The problem is not complexity itself. The problem is when complexity becomes an alibi, a noble justification for covering up wines that are unwelcoming, hard to understand, and sometimes simply unpleasant.

On this last point, a conversation I had at Vinitaly a few days ago comes to mind. A colleague explained to me how, when his friends, non-wine-experts, come to dinner at his place, he knows perfectly well which wines they will enjoy and which ones he avoids offering, because he knows they simply won’t be appreciated.

“If I served the wines I like,” he told me plainly, “I’d end up drinking them alone.”

Clearer than that, you can’t get.

But then another spontaneous question arises: if the majority of current, and prospective, consumers seek simplicity and immediacy in wines, how many wines actually have these characteristics? Not many, and while I obviously have no reliable statistical data, I would venture to say: a minority.

I won’t go deep into the topic of “contemporary” wines – those that today can hold meaning and interest beyond scattered niches – but it is undeniable that part of the current disaffection toward wine also depends on the very characteristics of many of our oenological offerings.

Continuing to avoid asking whether we are producing something that consumers actually want means burying our heads in the sand.

Continuing to dress our wines – regardless of the target they aim to reach, perhaps even trying to attract new consumers – in the same old outfit, never daring to use new imagery, strikes me today as yet another refusal to accept change.

Does this mean everyone in the wine world must become transgressive? We don’t all need to become transgressive.

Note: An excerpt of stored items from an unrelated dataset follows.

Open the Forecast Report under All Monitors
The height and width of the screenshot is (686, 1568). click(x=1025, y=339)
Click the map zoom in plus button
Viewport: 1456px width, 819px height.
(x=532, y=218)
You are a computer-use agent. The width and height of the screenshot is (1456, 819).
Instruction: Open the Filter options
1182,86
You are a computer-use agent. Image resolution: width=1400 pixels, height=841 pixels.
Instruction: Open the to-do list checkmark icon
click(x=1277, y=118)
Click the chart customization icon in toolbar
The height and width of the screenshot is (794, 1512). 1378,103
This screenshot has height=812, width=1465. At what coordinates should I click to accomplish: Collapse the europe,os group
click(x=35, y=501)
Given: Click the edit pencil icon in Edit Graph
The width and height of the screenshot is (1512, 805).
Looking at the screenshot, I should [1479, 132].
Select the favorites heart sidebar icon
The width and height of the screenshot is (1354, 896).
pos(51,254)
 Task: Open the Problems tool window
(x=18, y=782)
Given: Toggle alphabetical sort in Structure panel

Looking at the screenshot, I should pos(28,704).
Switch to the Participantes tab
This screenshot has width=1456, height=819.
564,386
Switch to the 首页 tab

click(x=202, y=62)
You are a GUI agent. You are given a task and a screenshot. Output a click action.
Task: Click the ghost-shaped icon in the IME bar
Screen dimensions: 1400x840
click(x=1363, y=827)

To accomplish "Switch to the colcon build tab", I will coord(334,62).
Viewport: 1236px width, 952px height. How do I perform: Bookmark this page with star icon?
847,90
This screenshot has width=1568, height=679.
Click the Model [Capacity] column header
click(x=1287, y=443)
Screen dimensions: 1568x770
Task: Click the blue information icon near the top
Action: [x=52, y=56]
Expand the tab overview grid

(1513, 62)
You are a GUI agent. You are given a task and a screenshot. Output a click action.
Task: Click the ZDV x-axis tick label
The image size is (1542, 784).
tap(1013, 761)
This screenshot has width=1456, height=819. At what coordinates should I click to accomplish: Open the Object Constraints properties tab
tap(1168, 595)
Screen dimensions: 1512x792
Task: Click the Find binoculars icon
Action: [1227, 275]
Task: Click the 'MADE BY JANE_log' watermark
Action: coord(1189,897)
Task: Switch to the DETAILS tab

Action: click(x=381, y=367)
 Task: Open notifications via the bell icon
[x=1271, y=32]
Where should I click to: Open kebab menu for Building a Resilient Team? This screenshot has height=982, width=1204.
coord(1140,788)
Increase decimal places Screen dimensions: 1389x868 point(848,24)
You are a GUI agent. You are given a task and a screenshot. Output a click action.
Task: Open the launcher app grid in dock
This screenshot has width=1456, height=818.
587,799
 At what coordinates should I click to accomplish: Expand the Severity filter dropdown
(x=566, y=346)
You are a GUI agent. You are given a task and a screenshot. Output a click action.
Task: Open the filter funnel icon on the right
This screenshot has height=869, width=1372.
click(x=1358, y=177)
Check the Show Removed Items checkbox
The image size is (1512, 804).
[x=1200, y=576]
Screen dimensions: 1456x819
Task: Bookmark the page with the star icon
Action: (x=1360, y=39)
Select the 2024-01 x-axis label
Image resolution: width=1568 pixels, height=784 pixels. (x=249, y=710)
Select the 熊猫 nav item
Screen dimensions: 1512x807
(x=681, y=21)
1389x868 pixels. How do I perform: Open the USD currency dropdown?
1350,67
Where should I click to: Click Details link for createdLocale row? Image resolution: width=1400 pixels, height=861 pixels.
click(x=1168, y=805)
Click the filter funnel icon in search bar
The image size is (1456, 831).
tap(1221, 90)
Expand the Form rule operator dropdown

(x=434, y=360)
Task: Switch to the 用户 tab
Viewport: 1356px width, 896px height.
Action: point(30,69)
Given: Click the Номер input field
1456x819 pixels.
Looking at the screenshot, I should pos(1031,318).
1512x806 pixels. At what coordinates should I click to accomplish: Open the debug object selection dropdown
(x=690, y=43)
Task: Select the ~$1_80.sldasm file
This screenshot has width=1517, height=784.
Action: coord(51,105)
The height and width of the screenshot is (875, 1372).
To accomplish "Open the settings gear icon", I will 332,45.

But we do need to stop being reassuring only to ourselves. Because a wine that takes no risks in language, image or taste risks the fate of certain drawing rooms: impeccable, cultured, and increasingly empty.

And the market, when it gets bored, does not forgive.


Key points

  1. The sommelier trend is fading: most consumers now prefer simple, immediate wine experiences over technical knowledge.
  2. Packaging is a decisive factor, original and transgressive labels attract the average consumer far more effectively.
  3. Soft, fruity, and drinkable wines appeal to the majority; complexity works only for a trained minority.
  4. Complexity becomes a problem when used as an alibi to justify wines that are unwelcoming or unpleasant.
  5. Producers who avoid asking whether their wines meet consumer needs risk growing irrelevance in a changing market.